> _EXERCISE PASSAGE_:
--------------------------------------------------
¹H-¹⁵N NOE and ¹⁵N relaxation (T₁, T₂) data were recorded on the Agilent VNMRS 800 MHz spectrometer equipped with a conventional triple-resonance probe. Multi-interleaved NMR spectra were collected with relaxation delays of 0, 50, 100, 200, 300, 400, 600, 1200, and 1600 ms for the ¹⁵N T₁ measurements, and with relaxation delays of 10, 30, 50, 70, 90, and 110 ms for the ¹⁵N T₂ measurements. The relaxation rate constants were extracted in SPARKY by fitting the decay of peak height as a function of the relaxation delay to a single exponential function. Interleaved 2D ¹H-¹⁵N HSQC spectra, with and without 5-s proton saturation, were collected for the ¹H-¹⁵N NOE measurements. The ¹H-¹⁵N heteronuclear NOE values were obtained from the ratios of peak heights between two spectra calculated with SPARKY and LibreOffice spreadsheet programs.

Exposure of Aromatics.

The surface accessibility of aromatic side chains (His, Phe, Trp, Tyr) were evaluated for the lowest energy structure using STRIDE [38]. The observed accessible surface areas were divided by values representing the fully exposed residue accessible surface areas in corresponding tripeptides: Gly-His-Gly: (1.94 Å²), Gly-Phe-Gly: (2.18 Å²), Gly-Trp-Gly (2.59 Å²), and Gly-Tyr-Gly: (2.29 Å²) according to described procedures [41]. The residues were binned into “exposed” (30–100%), “partially exposed” (10–30%) and “buried” (0–10%) categories, accordingly. Similar procedures were used in the analysis of the three other structures: A2, CB4, EV71.
--------------------------------------------------
> _PROBLEM_: Extend the methods passage above on NMR relaxation and aromatic side-chain exposure, picking up right after its last sentence.

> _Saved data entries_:
--------------------------------------------------
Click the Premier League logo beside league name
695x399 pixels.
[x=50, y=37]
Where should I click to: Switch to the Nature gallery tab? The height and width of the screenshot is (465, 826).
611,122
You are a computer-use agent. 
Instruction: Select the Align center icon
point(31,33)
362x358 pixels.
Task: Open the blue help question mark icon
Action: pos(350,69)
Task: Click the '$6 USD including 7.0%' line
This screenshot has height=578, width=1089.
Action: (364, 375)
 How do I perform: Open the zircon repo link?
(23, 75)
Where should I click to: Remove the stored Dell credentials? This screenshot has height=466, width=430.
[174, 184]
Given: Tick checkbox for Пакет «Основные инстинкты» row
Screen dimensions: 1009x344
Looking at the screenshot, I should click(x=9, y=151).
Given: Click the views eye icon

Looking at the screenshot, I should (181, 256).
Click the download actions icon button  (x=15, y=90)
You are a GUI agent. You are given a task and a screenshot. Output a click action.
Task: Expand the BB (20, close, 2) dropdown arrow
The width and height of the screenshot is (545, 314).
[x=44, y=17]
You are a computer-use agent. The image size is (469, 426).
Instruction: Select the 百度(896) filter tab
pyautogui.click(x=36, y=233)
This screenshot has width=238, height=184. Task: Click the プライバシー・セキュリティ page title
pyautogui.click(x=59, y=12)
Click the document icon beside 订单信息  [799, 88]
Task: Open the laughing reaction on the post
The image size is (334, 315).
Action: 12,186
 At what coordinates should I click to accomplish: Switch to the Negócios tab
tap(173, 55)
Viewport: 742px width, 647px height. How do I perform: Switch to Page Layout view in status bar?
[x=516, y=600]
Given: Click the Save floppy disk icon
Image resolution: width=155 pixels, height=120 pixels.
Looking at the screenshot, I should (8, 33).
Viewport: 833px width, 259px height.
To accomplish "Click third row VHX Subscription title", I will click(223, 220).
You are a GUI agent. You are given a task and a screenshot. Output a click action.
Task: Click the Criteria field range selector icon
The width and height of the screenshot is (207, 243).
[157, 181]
--------------------------------------------------
> _EXERCISE RESULT_:
Results

Protein Characterization

The wild-type protein was highly active [9], and the ¹H-¹⁵N HSQC spectrum of ¹⁵N-labeled wild-type 2A^pro (Figure 3) was well dispersed, indicating that the protein was well folded. However, the wild-type protein aggregated over time, which prevented the collection of the valid series of three-dimensional data sets required for a structure determination. The inactive C₁₀₅A variant, which yielded a very similar ¹H-¹⁵N HSQC spectrum (Figure 3), was better behaved. Analytical gel filtration using a Shimadzu Prominence HPLC system identified conditions under which the C₁₀₅A protein was monomeric (100 mM succinate buffer, pH 5.5, 100 mM NaCl, 2 mM TCEP), and these conditions, when evaluated by differential scanning fluorimetry (DSF), indicated that C2 2A^pro (C₁₀₅A) was of sufficient stability for structure determination.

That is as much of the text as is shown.